Carla Makhlouf Obermeyer is a medical anthropologist and epidemiologist specializing in the study of fertility and HIV. A former associate professor of Population and International Health at Harvard University, Obermeyer was director of the Center for Research on Population and Health at the American University of Beirut as of 2013. She has also worked for the World Health Organization's Department of HIV/AIDS.

Obermeyer is the editor of Family, Gender and Population in the Middle East (1995) and Cultural Perspectives on Reproductive Health (2001). She has called for more rigorous studies into the health effects of female genital mutilation.

Education
1988, D.Sc. Harvard School of Public Health, Population, Maternal / Child Health, Behavioral Sciences
1983, M.Sc.
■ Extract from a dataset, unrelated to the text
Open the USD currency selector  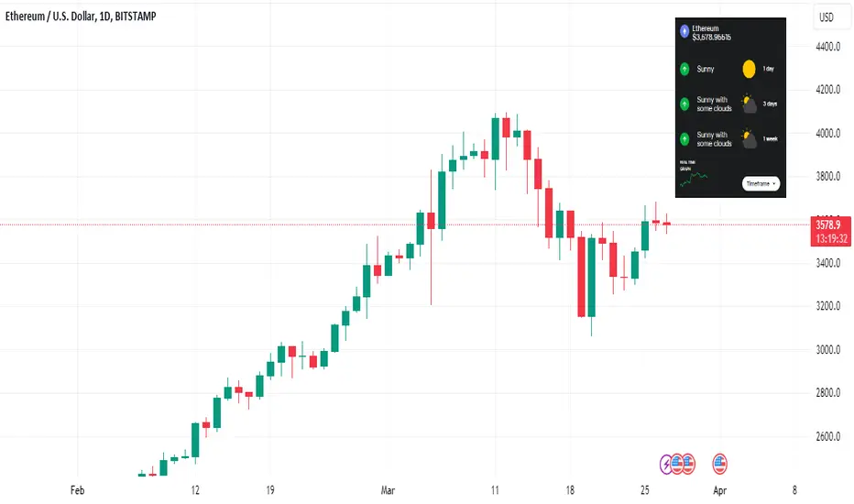[827, 16]
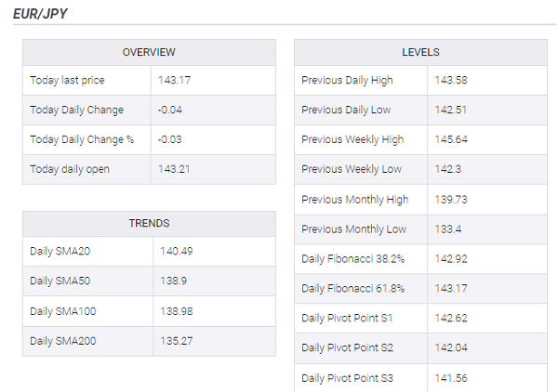
Task: Click Today Daily Change % value -0.03
Action: tap(171, 139)
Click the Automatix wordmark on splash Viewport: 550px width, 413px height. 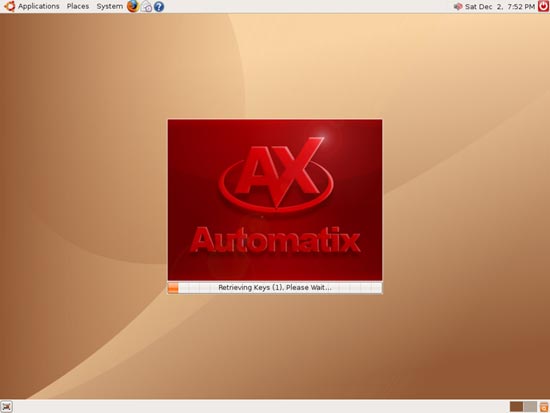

Epidemiology, American University of Beirut
1976, M.A. Anthropology, American University of Beirut
1973 B.A. Sociology (with distinction), American University of Beirut

References

Further reading
Obermeyer, Carla. "Female Genital Surgeries: The Known, the Unknown and the Unknowable", Medical Anthropology Quarterly, 31(1), 1999, pp. 79–106. 
Obermeyer, Carla. "The Health Consequences of Female Circumcision: Science, Advocacy, and Standards of Evidence", Medical Anthropology Quarterly, 17(3), September 2002, pp. 394–412. 
Obermeyer, Carla. "The Consequences of Female Circumcision for Health and Sexuality: An Update on the Evidence", Medical Anthropology Quarterly, 7(5), September–October 2005, pp. 443–461. 
Jacobson, Jodi L.; Ibrahim, Barbara; and Obermeyer, Carla Makhlouf. "The Muslim Woman: Fighting For Faith and Family Planning" , The Washington Post, 4 September 1994.

Medical anthropologists
Female genital mutilation
Living people
Harvard School of Public Health faculty
Harvard School of Public Health alumni
American University of Beirut alumni
Year of birth missing (living people)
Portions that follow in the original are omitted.